# Tasks to carry out
- 1) In the forum thread on dogs and livestock, rewrite the passage starting with "## Tobi (Mar" and going on through "Chief Robert Dalton.", changing "starving" to "famished".
- 2) Name every person and forum user that the thread on dogs and livestock mentions by name.
- 3) Extend the forum thread about shooting dogs that attack livestock, picking up after its final sentence.

— START Selected extract —

And looking at it from the cops perspective, it's a skinny, ill-looking dog with no ID tags or collar, which = stray. xxshaelxx mentioned earlier that the chicken owners could have just been compensated. Well, the chicken owners would only get compensation if the dog actually had an owner. So this dog looked like a stray. Is it worth the risk of this dog getting away while AC makes attempts to capture it, so the dog can go and kill other livestock, costing the livestock owners more money because they wouldn't get compensation for their dead animals?



RachelsaurusRexU said:


> In most states, if not all, it's perfectly legal to shoot any dog or cat that is chasing, harassing, threatening or causing harm to somebody's livestock.


This is very much the case in rural places in my area. My aunt owns a small ranch a couple hours north of Houston. Stray dogs are all over the place in that area. AC does not have the time or money to respond to every call of these dogs harassing livestock. If you're out in the country around here, and a dog is bothering your stock or killing them, you can call AC...but they're just going to tell you to shoot it. 

I don't really like this kind of policy, but if it were my livestock or pets, I would protect them with whatever means necessary. And I'm sorry if it ends up being a pet that got loose, but I'm not going to sacrifice my animals because you lost control of yours.


----------



## Tobi (Mar 18, 2011)

*“The problem is that the dog didn't have a collar, was skinny, looked like it was starving and killed some chickens, then it took off when the (chicken) owner came home,” said Richland Police Chief Robert Dalton.

— END Selected extract —
— START Listed entries —

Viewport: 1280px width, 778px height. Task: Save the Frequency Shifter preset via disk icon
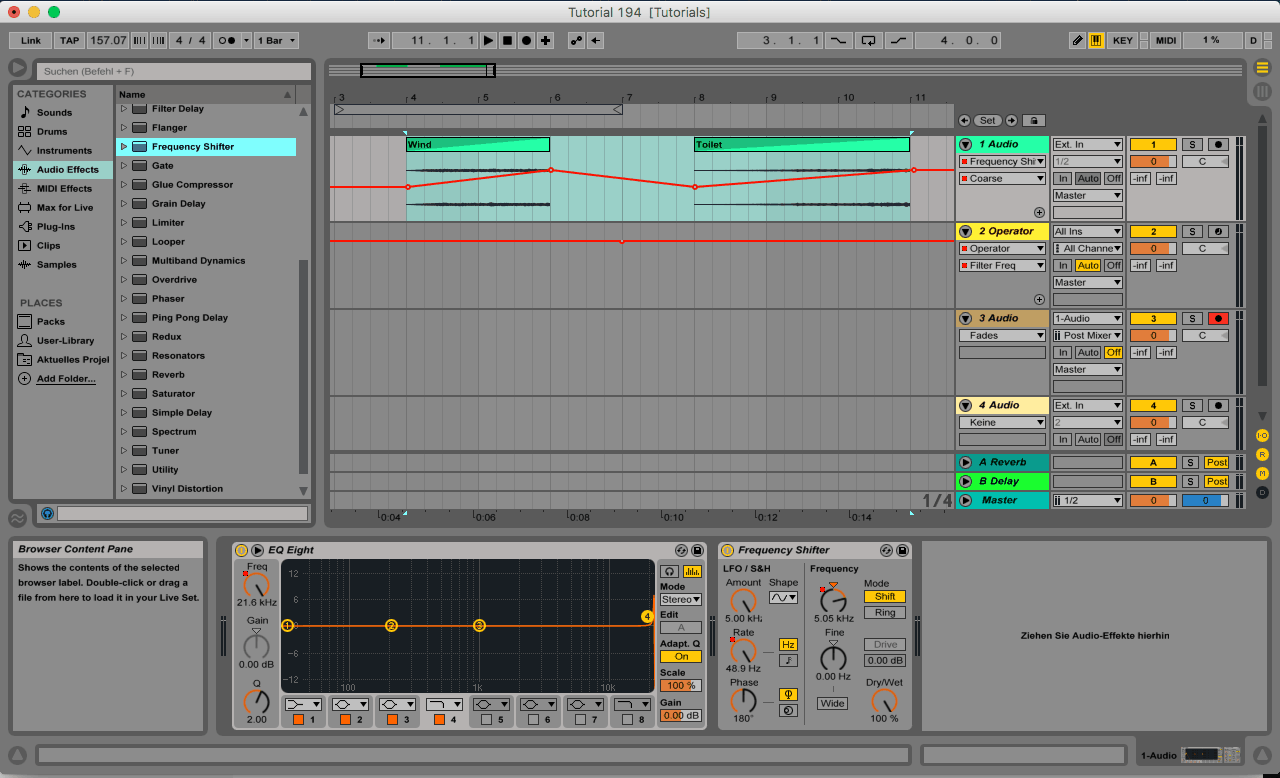tap(903, 551)
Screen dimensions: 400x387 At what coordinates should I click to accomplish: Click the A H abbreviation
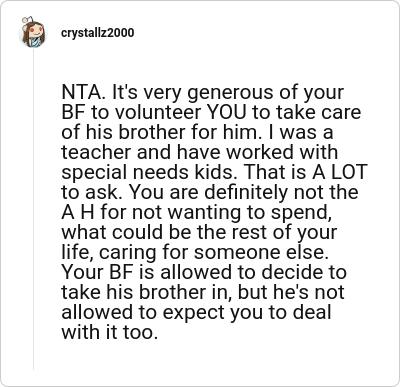(x=78, y=212)

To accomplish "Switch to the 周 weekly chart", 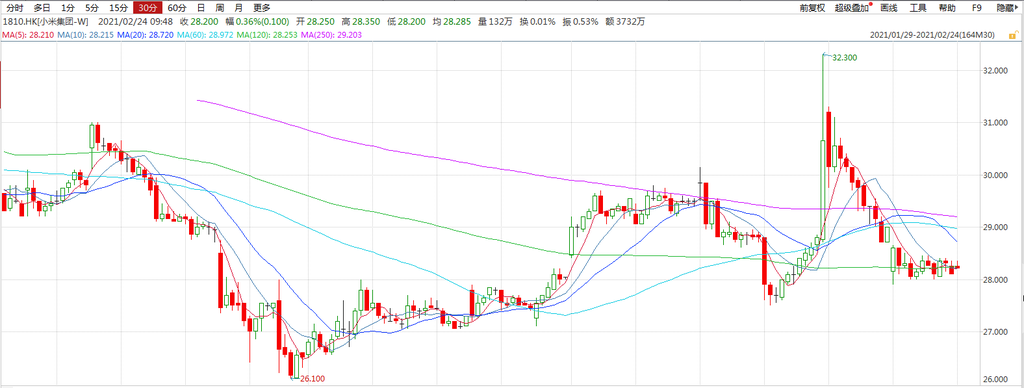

— END Listed entries —

# Task responses
- 1)
## Tobi (Mar 18, 2011)

*“The problem is that the dog didn't have a collar, was skinny, looked like it was famished and killed some chickens, then it took off when the (chicken) owner came home,” said Richland Police Chief Robert Dalton.

- 2) xxshaelxx, RachelsaurusRexU, Tobi, Robert Dalton

- 3)
He said the decision to shoot the dog happened after a discussion between animal control and the officer about the dog's weight and the fact that when they approached the dog, it would run from them and lay down in a nearby field.

“It just laid out near the field,” Dalton said. “Rather then worrying about the dog doing more damage it was dispatched.”

The decision to not use a tranquilizer gun was made by animal control, said Dalton. He said the animal control officer felt they couldn’t get close enough to the dog to use it and because it was lacking a collar and looked thin, they decided to kill it.


*

Sad, just sad... They approximate its weight and health from a distance that is too far to use a tranquilizer gun? I know from personal experience that a halfway decent tranquilizer gun will fire accurately at 50 meters. If you're competent with it which IMO animal control should be 65 meters is completely feasible. Personally I feel that killing the animal wasn't called for.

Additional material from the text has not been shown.